## DATA SECTION
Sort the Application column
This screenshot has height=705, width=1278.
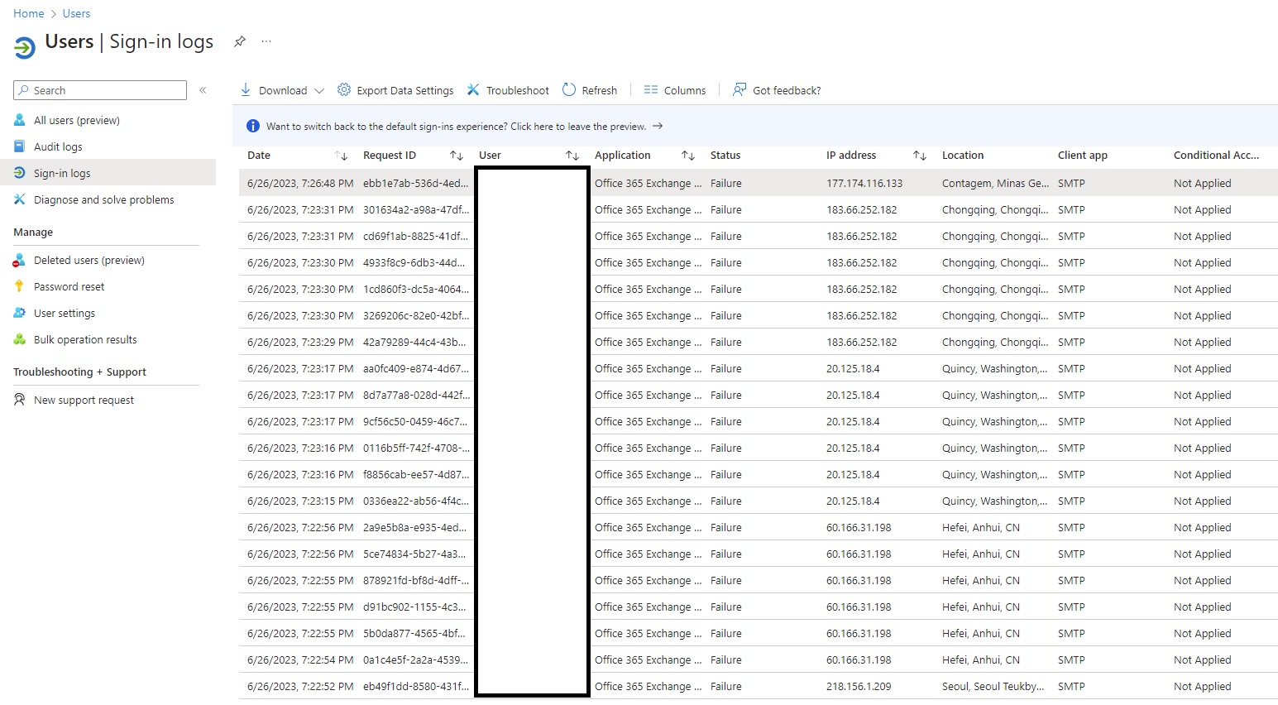pos(687,155)
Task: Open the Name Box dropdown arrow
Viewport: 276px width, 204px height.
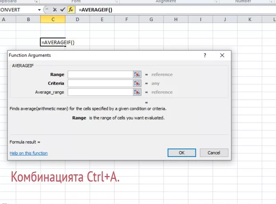Action: tap(40, 9)
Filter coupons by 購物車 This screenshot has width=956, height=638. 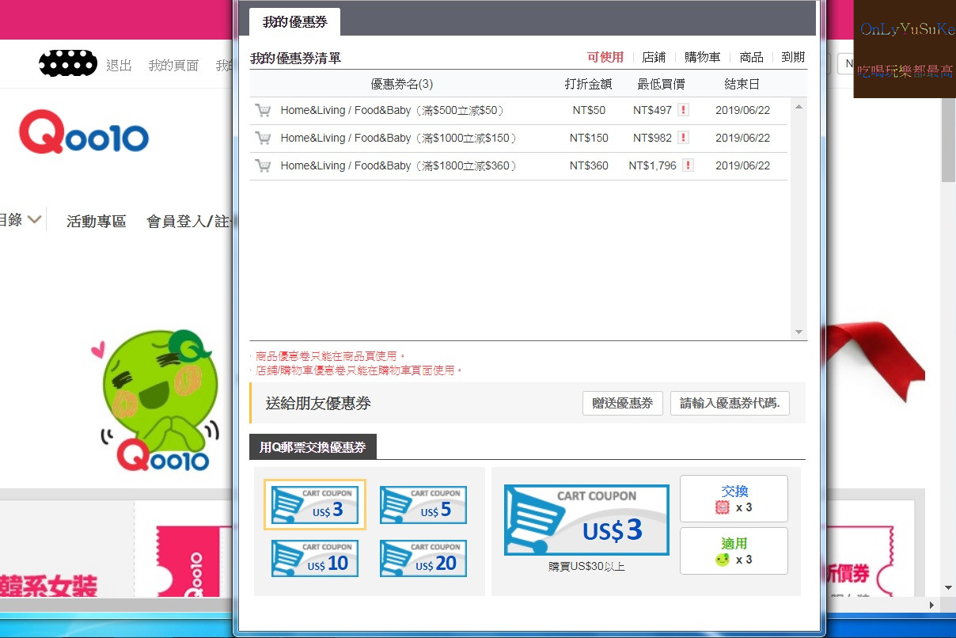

## WHAT YOU ARE ASKED TO DO
Arrange the lines above as a numbered list, omitting any blank lines and leaving out the pictures.

## EXERCISE RESULT
1. Sort the Application column
2. This screenshot has height=705, width=1278.
3. pos(687,155)
4. Task: Open the Name Box dropdown arrow
5. Viewport: 276px width, 204px height.
6. Action: tap(40, 9)
7. Filter coupons by 購物車 This screenshot has width=956, height=638. 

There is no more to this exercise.